Migrate most shrinker functions to the ir #3962

tybug · 2024-05-01T22:49:50Z

part of #3921.

This is a big one, apologies! Hard to avoid; the remaining functions had cascading dependencies on each other.

I've benchmarked these changes by hooking minimal with derandomize=False and 5 trials (conftest.py, viz script + full results):

latest (d9a077d)

old (f7d0d29)

old (d81d50e)

old (901d636)

Some pretty big dips, unfortunately. I think there are a few contributors here:

doubling up on Integer.shrink from the negative and positive direction (see review comment)
to know whether an ir tree A is better than B ahead of time, we have to convert both to a buffer and sort_key the buffers, which costs a call. This will be improved when we move our ordering function to the ir tree.
I probably messed up migrating some of these shrink passes such that they are less effective now, but it's hard to tell amongst all the other noise (or signal, arguably). (e: exhibit A 😅 901d636)

Conversations of note:

disabling shrinking dfas (Migrate most shrinker functions to the ir #3962 (comment))

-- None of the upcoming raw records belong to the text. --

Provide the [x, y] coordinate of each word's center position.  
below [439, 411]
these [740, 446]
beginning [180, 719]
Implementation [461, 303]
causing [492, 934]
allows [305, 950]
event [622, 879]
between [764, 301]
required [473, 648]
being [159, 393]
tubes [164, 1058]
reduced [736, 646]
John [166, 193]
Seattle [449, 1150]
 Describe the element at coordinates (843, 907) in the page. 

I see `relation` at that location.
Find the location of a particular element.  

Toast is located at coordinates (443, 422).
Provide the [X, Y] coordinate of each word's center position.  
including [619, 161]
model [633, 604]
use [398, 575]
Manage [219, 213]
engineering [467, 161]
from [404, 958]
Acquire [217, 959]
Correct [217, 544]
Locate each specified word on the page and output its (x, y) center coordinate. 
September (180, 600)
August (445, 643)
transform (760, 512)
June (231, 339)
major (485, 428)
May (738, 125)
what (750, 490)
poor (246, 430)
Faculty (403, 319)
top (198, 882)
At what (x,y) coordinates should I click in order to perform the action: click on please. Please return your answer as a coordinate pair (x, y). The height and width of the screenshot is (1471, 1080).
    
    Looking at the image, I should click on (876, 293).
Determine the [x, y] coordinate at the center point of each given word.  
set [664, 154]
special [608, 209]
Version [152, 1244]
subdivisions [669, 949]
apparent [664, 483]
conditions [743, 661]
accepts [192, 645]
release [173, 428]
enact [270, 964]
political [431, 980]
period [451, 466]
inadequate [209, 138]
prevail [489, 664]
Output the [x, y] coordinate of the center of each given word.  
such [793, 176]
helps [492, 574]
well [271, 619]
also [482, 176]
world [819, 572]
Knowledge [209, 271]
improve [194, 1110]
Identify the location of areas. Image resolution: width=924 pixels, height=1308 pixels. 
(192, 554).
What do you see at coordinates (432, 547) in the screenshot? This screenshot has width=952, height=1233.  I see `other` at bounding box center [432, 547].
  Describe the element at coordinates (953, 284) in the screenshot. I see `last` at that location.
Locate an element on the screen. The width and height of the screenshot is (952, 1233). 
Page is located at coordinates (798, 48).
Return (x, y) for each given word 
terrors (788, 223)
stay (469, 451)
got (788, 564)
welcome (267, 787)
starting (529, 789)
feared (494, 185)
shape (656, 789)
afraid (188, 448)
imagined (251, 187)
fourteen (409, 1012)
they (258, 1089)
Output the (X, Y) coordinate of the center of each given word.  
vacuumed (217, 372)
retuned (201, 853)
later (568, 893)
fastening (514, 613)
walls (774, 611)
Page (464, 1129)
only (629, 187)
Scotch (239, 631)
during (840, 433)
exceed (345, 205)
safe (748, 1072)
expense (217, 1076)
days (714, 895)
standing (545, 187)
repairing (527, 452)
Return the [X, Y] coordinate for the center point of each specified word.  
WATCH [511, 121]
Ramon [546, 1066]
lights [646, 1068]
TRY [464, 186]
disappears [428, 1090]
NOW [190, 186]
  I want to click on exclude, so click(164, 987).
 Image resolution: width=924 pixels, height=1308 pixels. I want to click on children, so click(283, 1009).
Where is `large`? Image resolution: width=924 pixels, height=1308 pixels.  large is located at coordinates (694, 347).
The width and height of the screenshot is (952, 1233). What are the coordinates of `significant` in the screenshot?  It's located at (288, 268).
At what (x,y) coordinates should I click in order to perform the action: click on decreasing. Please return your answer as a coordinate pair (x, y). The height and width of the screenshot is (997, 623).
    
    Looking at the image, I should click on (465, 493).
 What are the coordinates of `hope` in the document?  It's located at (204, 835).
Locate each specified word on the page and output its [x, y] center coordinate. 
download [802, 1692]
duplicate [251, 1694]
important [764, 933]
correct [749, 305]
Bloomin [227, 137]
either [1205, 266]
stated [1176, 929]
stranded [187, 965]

tybug · 2024-05-01T22:51:02Z

hypothesis-python/src/hypothesis/internal/conjecture/data.py

@@ -2292,12 +2327,16 @@ def _pop_ir_tree_node(self, ir_type: IRTypeName, kwargs: IRKWargsType) -> IRNode
 # (in fact, it is possible that giving up early here results in more time
 # for useful shrinks to run).
 if node.ir_type != ir_type:
+ # needed for try_shrinking_nodes to see what node was *attempted*
+ # to be drawn.
+ self.invalid_at = (ir_type, kwargs)
 self.mark_invalid(f"(internal) want a {ir_type} but have a {node.ir_type}")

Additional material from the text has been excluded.